Northern Ireland

DUP founding member Wallace Thompson believes Protestants’ voice would be stronger in a united Ireland

The former adviser to Nigel Dodds would vote to stay in the union but believes Irish unity is ‘inevitable’

Former DUP special adviser, Wallace Thompson speaks to The Irish News.
DUP founding member Wallace Thompson. PICTURE: COLM LENAGHAN

A founding member of the DUP believes the voice of northern Protestants would be stronger in a united Ireland than it is currently within the UK.

Wallace Thompson, a former adviser to former North Belfast MP Nigel Dodds and one-time leading member of the Independent Orange Order, said unionism is “ignored completely” by Westminster and that DUP MPs have “no clout” in the legislature.

Co Antrim-born Mr Thompson, an Evangelical Presbyterian who says historically his unionism was “driven by my Protestantism”, is due to speak at Saturday’s Ireland’s Future event in Belfast’s SSE Arena.

He’s scheduled to take part in a panel discussion on ‘Protestant Perspectives’ that will also include contributions from former Alliance Party leader Lord John Alderdice, author Claire Mitchell and one-time UDA member-turned-politician David Adams.

Speaking ahead of the event, Mr Thompson told The Irish News that in the event of border poll he would vote to remain in the union and believes that a majority of people in the north would support the constitutional status quo.

However, he argues that a “united Ireland in some form is inevitable”.

He urges unionist leaders to engage in the debate about a new Ireland, citing transformations in the political and demographic landscape.

DUP peer Nigel Dodds has called for 'glorifying terrorism' to be made an offence. Picture by Liam McBurney/PA
Wallace Thompson is a former adviser to Nigel Dodds. PICTURE: LIAM MCBURNEY/PA

“I would appeal to my fellow unionists to look around at certain realities – the Brexit outcome has damaged confidence in the union, something virtually all recognise, and I can see no evidence of how that’s going to be fixed,” he said.
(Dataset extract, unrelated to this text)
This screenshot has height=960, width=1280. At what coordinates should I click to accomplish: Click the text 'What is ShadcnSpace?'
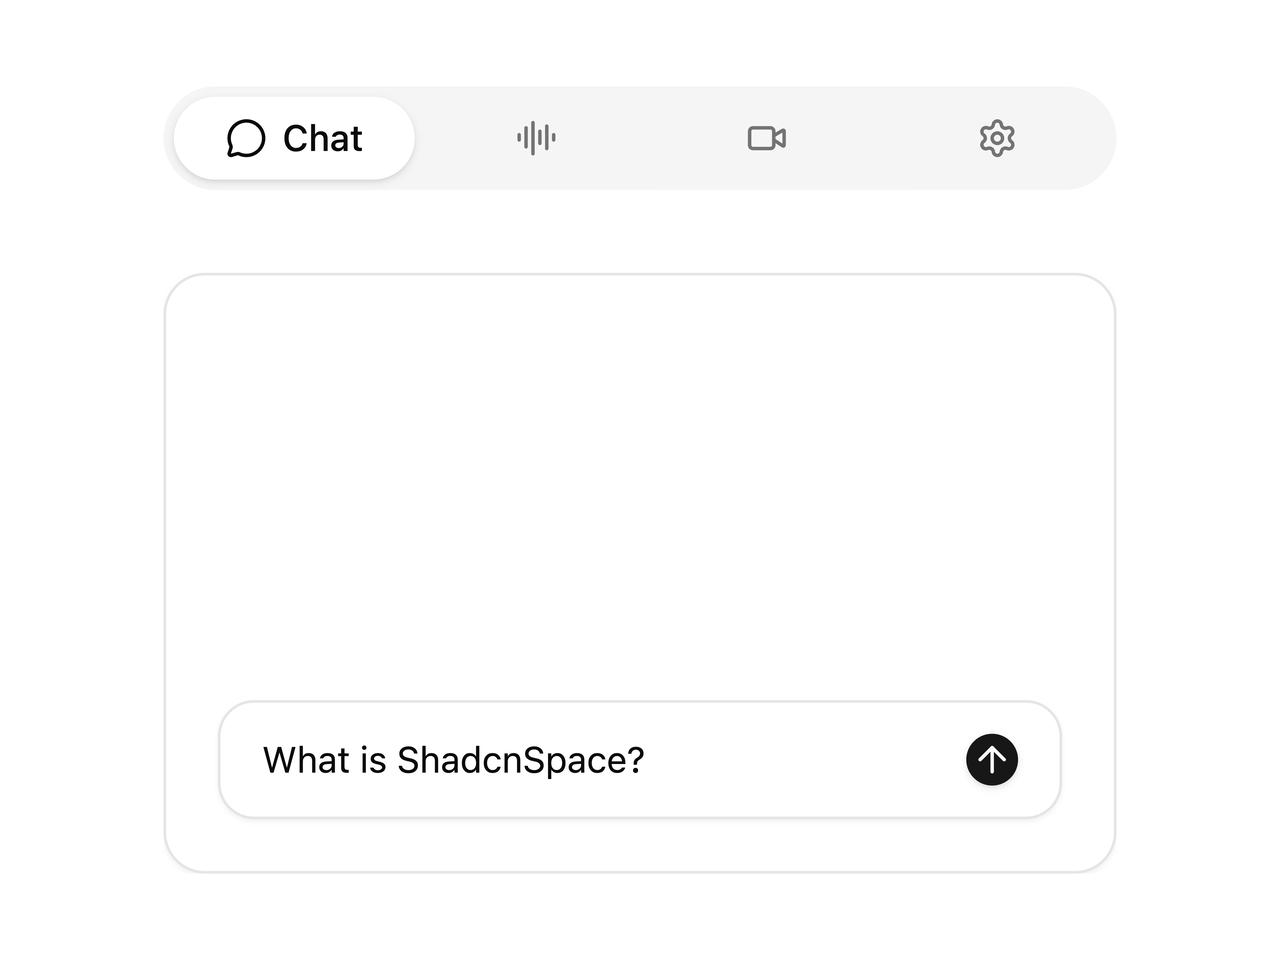(453, 760)
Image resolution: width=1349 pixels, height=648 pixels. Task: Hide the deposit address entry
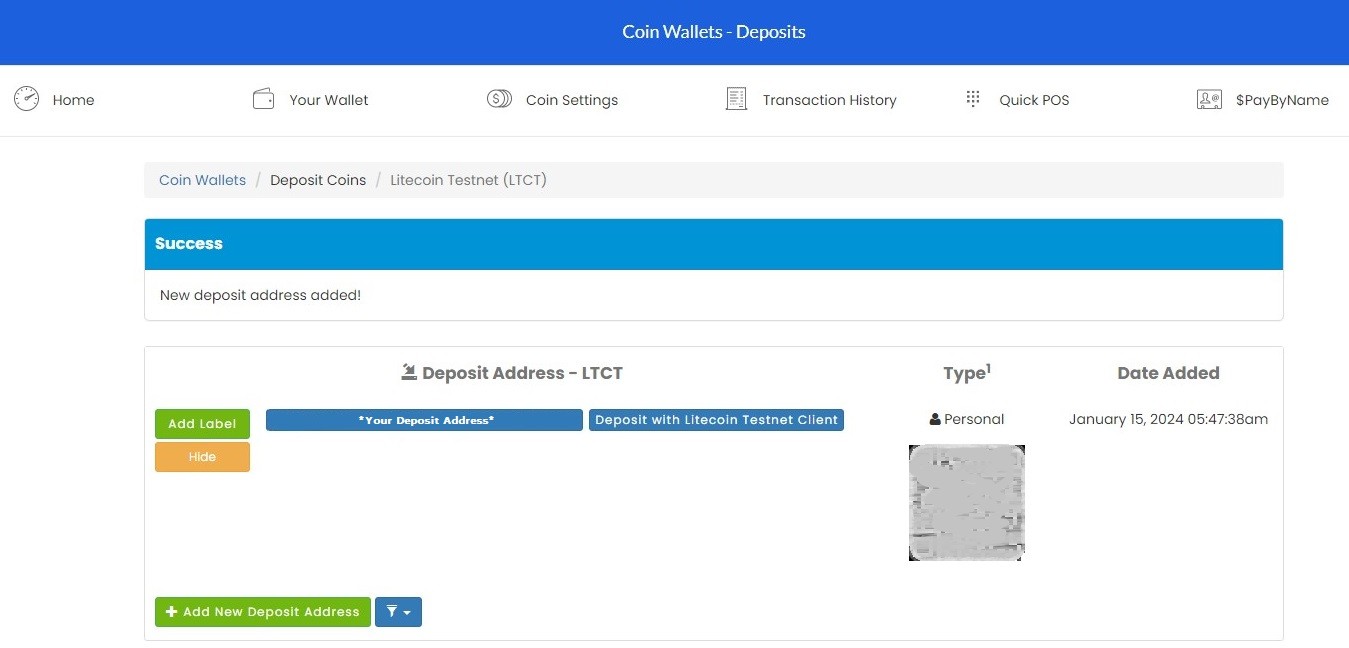[202, 457]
“They also need to look at the demographic trends, which are so different from what they were. I know we can’t and shouldn’t engage in a simple sectarian headcount but unionism needs to recognise that this landscape is dramatically changing, and they must be prepared at least to talk about possible alternative outcomes while maintaining a unionist position.”

Mr Thompson said unionism needs to “more capable and more adept at promoting the union”.

He suggests the current Westminster election campaign is “wrapped up in fading and petty squabbles”.

“I’ve said before that unionism goes down a cul-de-sac and in trying to get out of it ends up in another one, completely lost,” he said.

“I still feel like we’re in that position and that unionism just has to accept that we’re on the backfoot and address those issues honestly and openly.”

The 71-year-old, who aligned himself with Ian Paisley in the late 1960s to resist Irish unity, now believes northern Protestants like himself would have greater influence in an all-Ireland government than they do within the union.

“Election candidates are currently urging us to send a strong voice back to Westminster and that all sounds great but their voice at Westminster is ignored completely – unionists are speaking to an empty chamber,” he said.

“Brexit was introduced and the protocol implemented by just riding roughshod over unionists, who had no clout at all.

“I mean, it couldn’t be much worse in all-Ireland arrangement, and you might have some form of devolution as well.”